At the same time, many businesses are not adequately protected, with some not taking the most basic steps to secure their networks from the inside.
But protecting yourself is as easy as installing adequate antivirus software, alongside monitoring tools to track your network and employees' use of it.
These monitoring tools are often free, and can show up employees who aren't pulling their weight, as well as helping to prevent attack.
The tools are easy to use; once the software's up and running it's fairly self explanatory, allowing you to see which PC accesses particular content.
It's best to start by working out an acceptable company policy. Excessive monitoring can be detrimental to morale, so you need to strike a balance between protecting your company and considering your employees.
Network monitoring fits into a 'holistic' security strategy, experts agree. But because it deals with employees' network use, it also comes under HR.
It's OK to monitor your staff, as long as you tell them you are going to do it, says Daniel Foster, Director at SMB 34SP.
As part of its employee handbook, 34SP has a policy to warn employees that it can monitor activity. "We tell staff that we will not look at the content of emails, but the time spent on them," Foster explains. "It makes a better work environment to trust your employees."
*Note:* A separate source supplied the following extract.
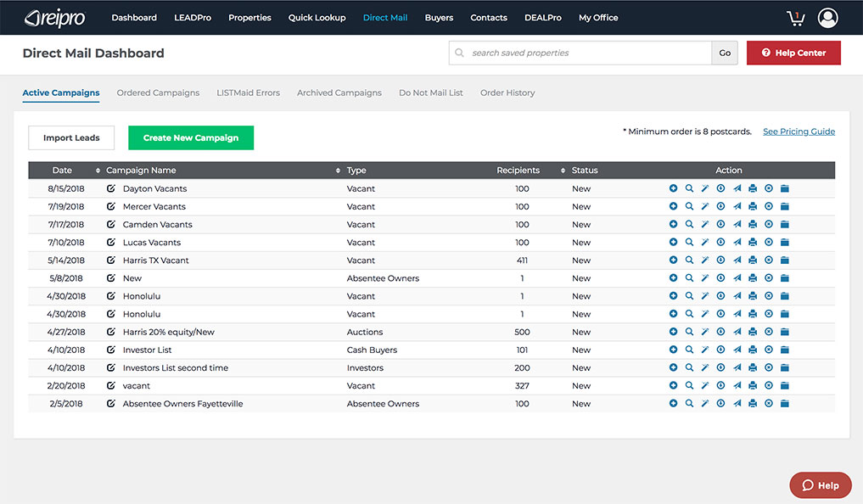Switch to the Ordered Campaigns tab
The width and height of the screenshot is (863, 504).
pyautogui.click(x=158, y=92)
The company uses Barclays Business Manager by Clearly Business for working out its employee policy, costing between £15 and £20 a month. The firm, which also hosts email itself, uses a custom internal tool to monitor communications. On top of this, it has deployed a Kaspersky antivirus solution, which protects the wider environment by intercepting email and web pages.
Antivirus protection is an important part of keeping secure internally, and each individual machine should be secured. "A decent antivirus suite will do the basic firewall as well," says Foster. "For a small business that's a really great solution."
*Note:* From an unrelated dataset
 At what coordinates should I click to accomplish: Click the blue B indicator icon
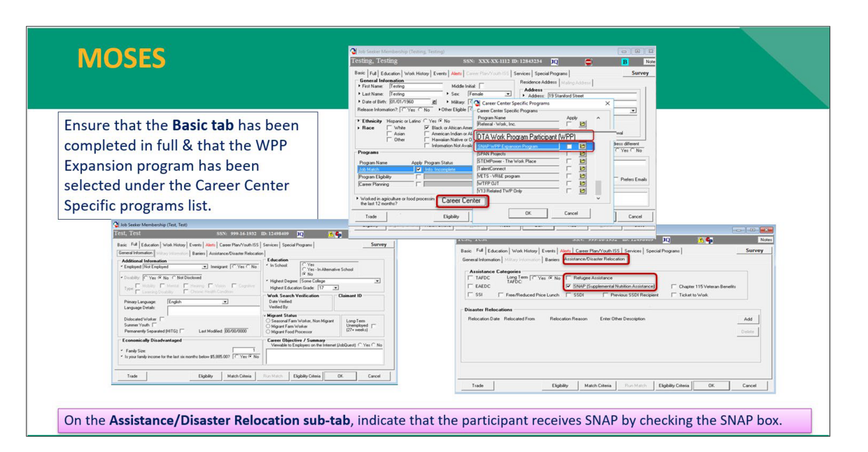click(625, 62)
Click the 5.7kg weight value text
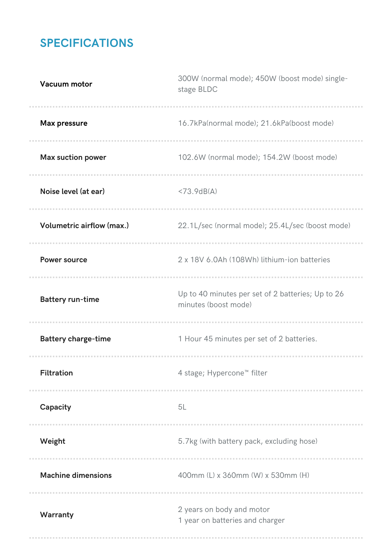The height and width of the screenshot is (555, 392). (x=248, y=441)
A monitoring policy should make it clear what employees are, and are not, allowed to do, says Chris Nation, Commercial Manager, Europe at Mako Networks, which provides security solutions aimed at SMBs. "Employees have to accept that if you are using the company's network and infrastructure, then within reason the company has a right to monitor, as long as it's presented ethically."
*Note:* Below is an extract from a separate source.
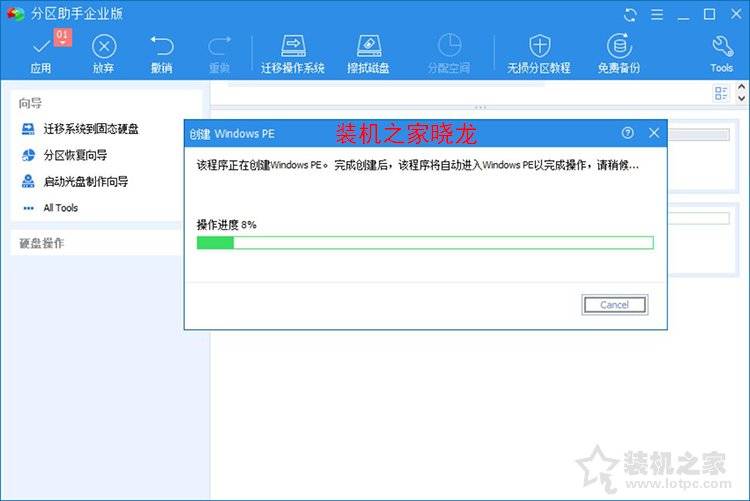Open the Tools wrench icon
The width and height of the screenshot is (750, 501).
coord(721,47)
It's also important to include reporting for visibility, Nation says, adding that vendors such as Mako Networks offer an option to monitor emails, identifying spam and phishing emails which can then be quarantined.
Web monitoring products sit on a manager's machine and search the network. SMBs can also use a proxy server to monitor activity. Using the proxy, a firm can take steps such as banning Facebook access other than at lunchtimes, for example. "It just needs someone to read the reports that come out of the proxy," says Foster. "Some will be IP addresses; or it will be tied to users of the network, so you know who's using it."
Bring your own device (BYOD) is also a concern for a growing number of SMBs. Employees are bringing in their own laptops and tablets, creating extra complexity as they connect to the network. On a basic level, this problem can be mitigated by having adequate antivirus in place, but it's important to consider these extra devices.
Also, if employees are using a mobile 3G or 4G network to access data in work time, it is impossible - and unscrupulous - to monitor it. On the other hand, if staff are using the Wi-Fi network to access non-work content, they could be putting the business at risk - and slowing the network down.
"With BYOD, staff have control over the device," says Stuart Macdonald, Managing Director at IT solutions firm Seric Systems. "They hook up to the corporate network so they don't chew their own network, causing big volumes of traffic."
As you make a start on monitoring your network, basic free tools can be satisfactory, as long as you know what you are doing. Something as simple as Microsoft's Network Monitor will suffice to analyse and manage traffic.
Another option is PRTG Network Monitor, which monitors network availability and use through an easy to use web-based interface, with apps for iOS and Android.
Another easy-to-use product is The Dude, which monitors devices and alerts the business to any problems. Or you can use tools such as Ntopng, which sit in the background and gather network traffic, displaying network usage information and statistics within a web-based user interface.
Macdonald recommends products including IBM Guardium - "for looking at who's looking at things". He also recommends Nagios - which monitors services, applications and metrics; Splunk - a data collection and analytics platform; Capsa Free - a network analyser; and WireShark - an in-depth inspection tool.
Whichever products you choose, network monitoring works as part of a wider security strategy. With the right policies in place, you can see where any problems are, as well as making sure your employees are using the network in the right way.